6 Ways Contextual Data Can Drive Informed Decision Making In Manufacturing

Imagine you’re looking for a florist. If the only tool you have is a spreadsheet of possibilities, finding a suitable match could be a clunky process. Instead, picture all the florists on a map of neighborhoods and the option to narrow your search based on criteria you care about—only highly rated florists or those located near the restaurant where you’ll be dining, for example. Your search will be more dynamic and likely yield more useful results.

Static data used in a real-world context—known as contextual data—delivers more relevant information so you can make decisions more confidently.

Such robust contextual data sets, an informed decision-making process, and a collaborative environment enable digital transformation across a range of industries, including manufacturing. To access contextual data and to effectively answer what-if questions, teams need to create a virtual twin—a digital replica of all processes, inputted with live, real-world data.

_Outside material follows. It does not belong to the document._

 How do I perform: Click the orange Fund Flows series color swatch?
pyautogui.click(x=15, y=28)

At the Hannover Messe industry trade show, which took place in its namesake German city in May 2022, Dassault Systèmes demonstrated how a virtual twin helps manufacturers experiment with different designs and processes—including factory layout, production, supply chain logistics, customer service and environmental impact. Enterprises can plug real-world data into this virtual representation to answer what-if questions: What will happen to corrosion performance if I replace one part with another? How much more will my product cost if I manufacture it in factory A?

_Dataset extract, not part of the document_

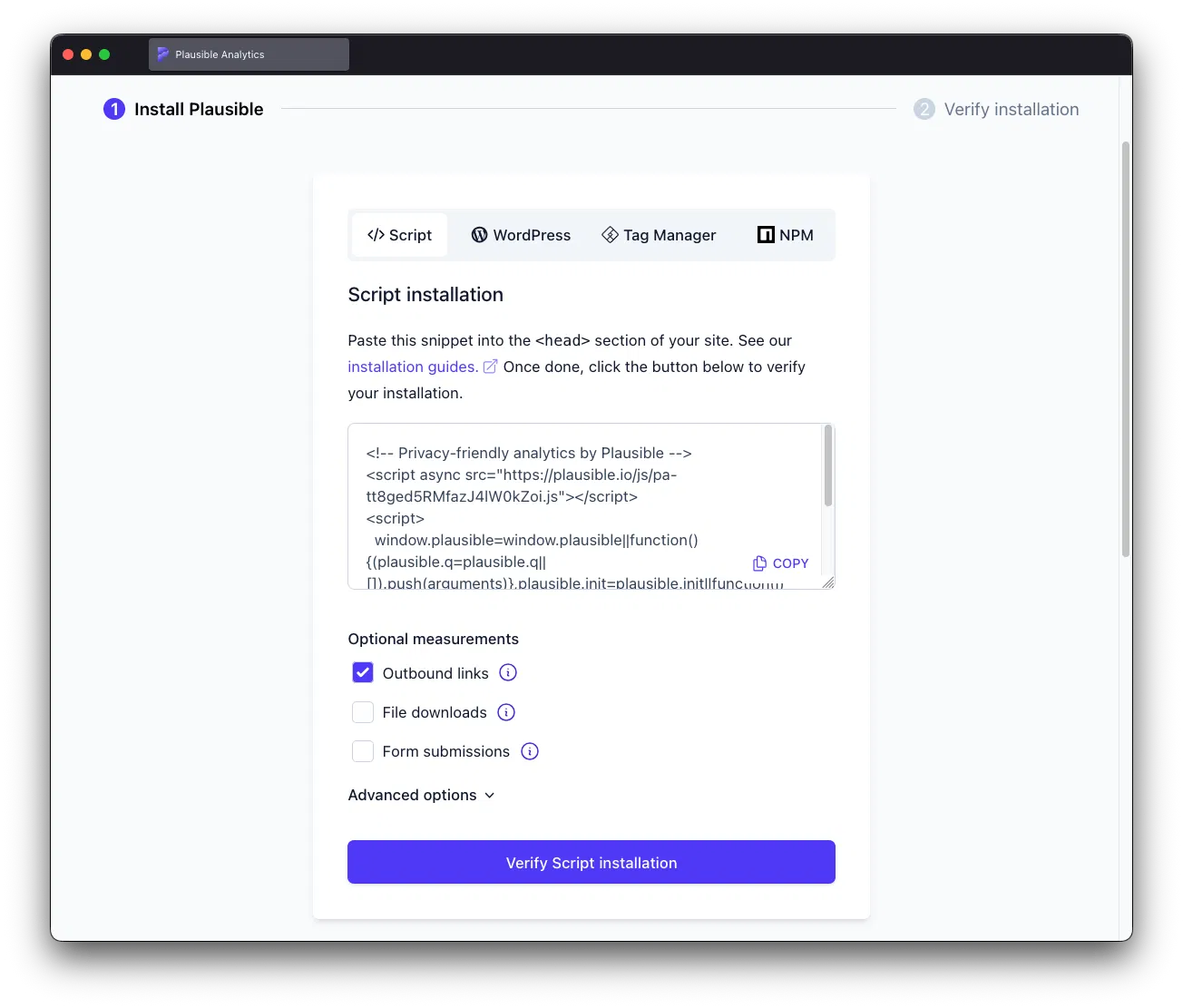Click the Form submissions info icon

[530, 751]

Here’s how contextual data drives the future of manufacturing.

Boosting The Experience Economy

Contextual data from a virtual twin delivers information from sales and marketing and other verticals that can shape how manufacturers package and sell products. When everything can be sold as a service, companies are selling more than a basic widget—they’re bundling it with an experience, says Morgan Zimmermann, CEO at NETVIBES, the information intelligence brand at Dassault Systèmes. “You might not be [simply] selling an aircraft anymore, but selling an hour of a working aircraft or a mobility experience.”

In this economy, a sale hinges on the superiority of the product and the experience, so business as usual no longer flies. Instead, we need contextual data to fuel the customer journey, Zimmermann says. “You need to reconnect pieces of your organization like manufacturing, engineering, sales, marketing and more. And these departments need to work together in a way that they have not before.”

Enabling A Collaborative Environment

But eliminating old ways of working is easier said than done. When email is the default mode of communication, for instance, information about a product can get lost in the shuffle. The dream, says Zimmermann, is a single, user-friendly way for all authorized employees to access all interrelated information. “We need to make sure that we can connect the people in the same place where we have the data so they have the context to start working together and collaborating.”

Building A Robust Decision-Making Process

Bringing together workers from different departments—whether engineering, manufacturing or procurement—is what a virtual twin can accomplish. “The virtual twin has become the gateway for all enterprise data in the right context for any user,” Zimmermann says. For example, using a virtual twin of an aircraft, a manufacturing engineer can access a simulation file or a product designer can figure out the right tolerances for an airplane part. The key is that everyone works with the same virtual twin and accesses the same contextual data in real time, pushing out work requests to relevant co-workers. And because all actions are digitally traceable, the system provides transparency and accountability.

Fostering A Better Understanding Of Market Trends

The virtual twin delivers more than seamless collaboration between manufacturing silos. Because contextual data from product design, customer service and other verticals across the manufacturing cycle feeds the virtual twin, the model “enables you to understand market trends and competition, and to capture knowledge,” says Zimmermann. “As a result, you drive innovation.”

Delivering Superior Performance

The virtual twin buoys enterprise performance by helping companies make better-informed decisions, says Guillaume Vendroux, CEO of DELMIA, the manufacturing and supply chain operations solution at Dassault Systèmes. “The virtual twin crunches contextual data and evaluates every [possible outcome]—it’s not just guesswork, the final answer is an optimized one.”

Highlighting New Revenue Streams

Too often, “companies are sitting on a pile of [data] gold, but they don’t know how to leverage it,” Zimmermann says. But “contextualization of that data using the virtual twin is an incredible way to find new uses for intellectual property.” In this way, the virtual twin helps the enterprise explore new revenue sources. Data assets can be transformative when used in context and applied across the enterprise. And the virtual twin is the key enabler—the vehicle that can facilitate extraordinary transformations.